Turn everything from the line containing "You are a GUI" down to the end of the rows into a JSON list of strings, with one string per line and blank lines skipped. Leave the pictures out.

(Rows on where targets appear)
*-*-*
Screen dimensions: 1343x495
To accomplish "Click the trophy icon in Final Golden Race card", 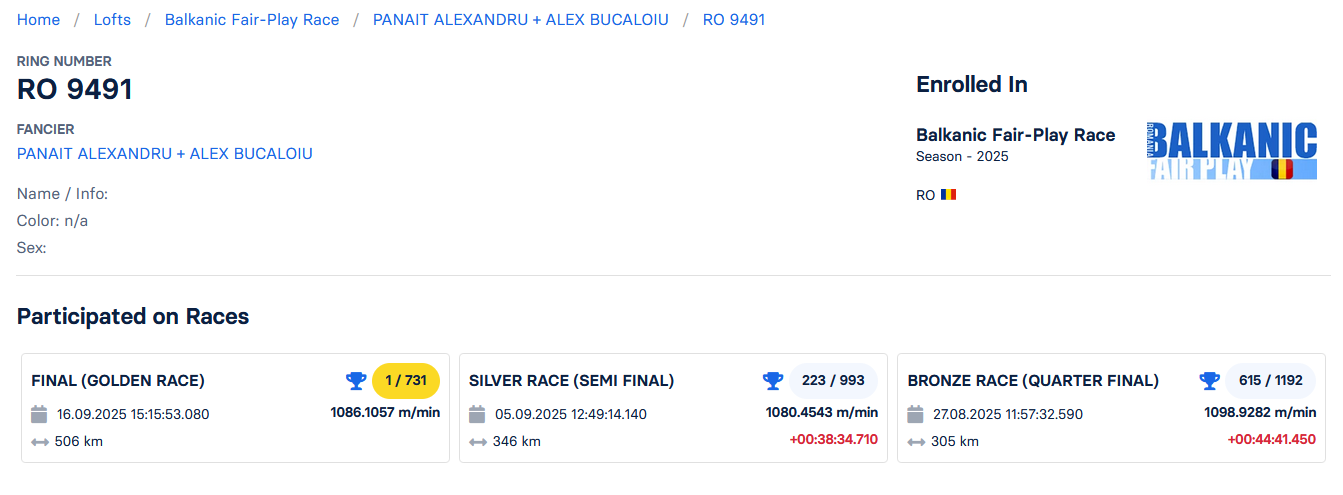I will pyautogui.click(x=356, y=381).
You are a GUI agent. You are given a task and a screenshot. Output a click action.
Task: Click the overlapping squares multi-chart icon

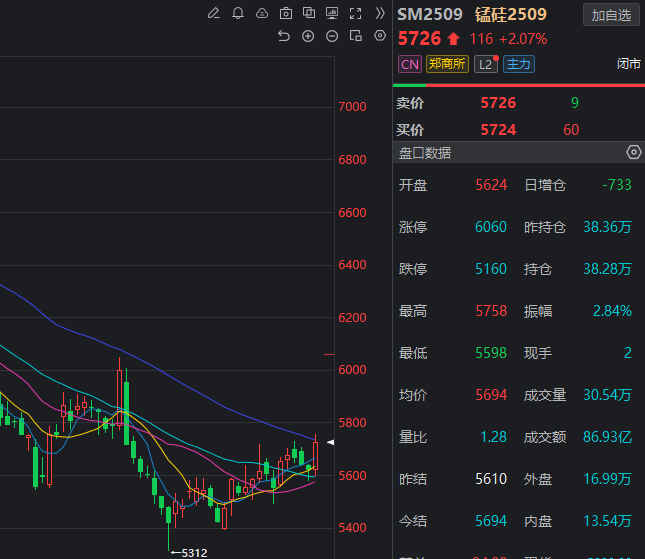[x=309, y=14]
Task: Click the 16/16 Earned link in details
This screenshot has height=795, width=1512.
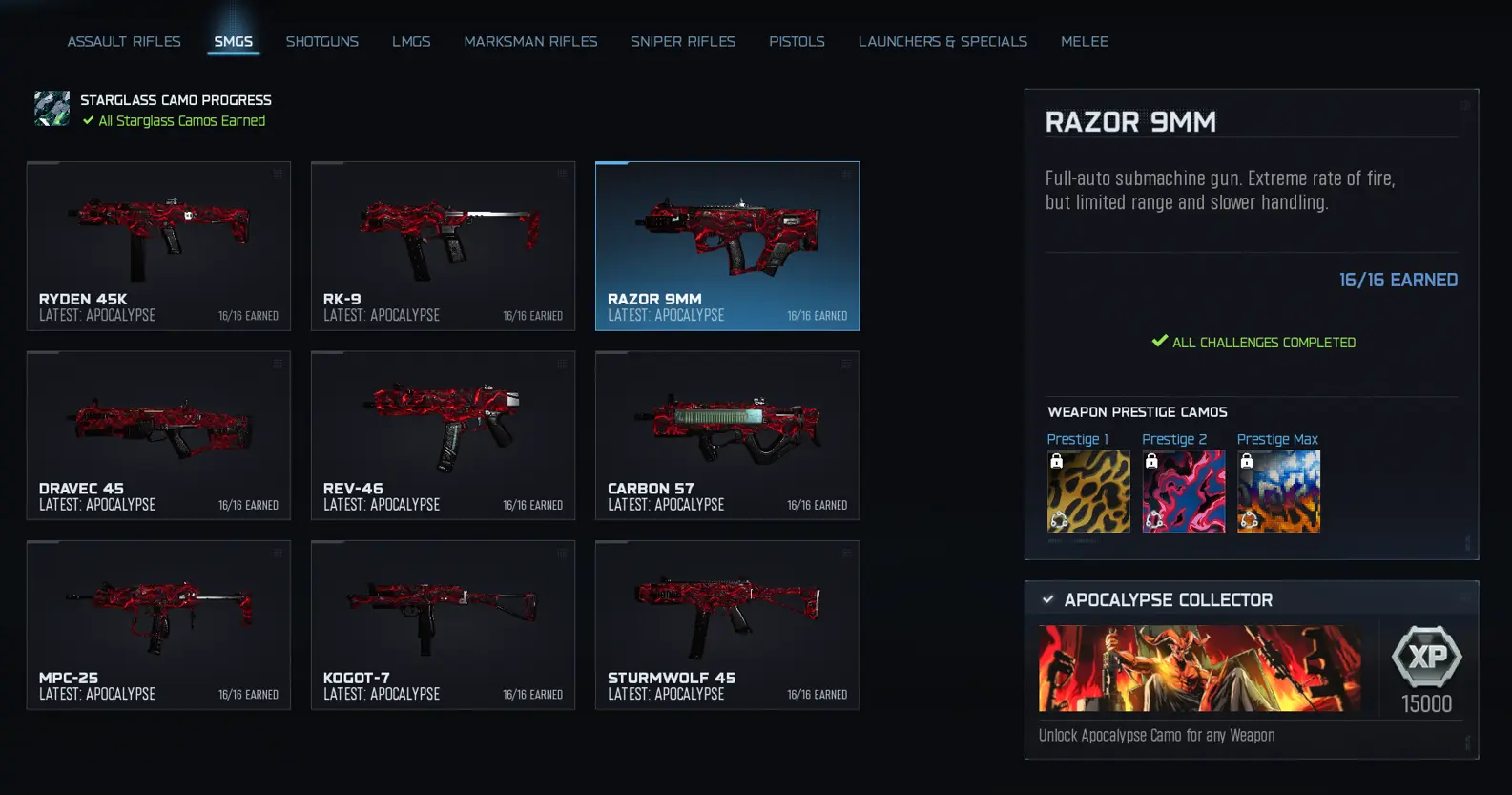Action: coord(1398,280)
*-*-*
▶ _Solution for this task_:
[
  "You are a GUI agent. You are given a task and a screenshot. Output a click action.",
  "Task: Click the overlapping squares multi-chart icon",
  "[x=309, y=14]",
  "Task: Click the 16/16 Earned link in details",
  "This screenshot has height=795, width=1512.",
  "Action: coord(1398,280)"
]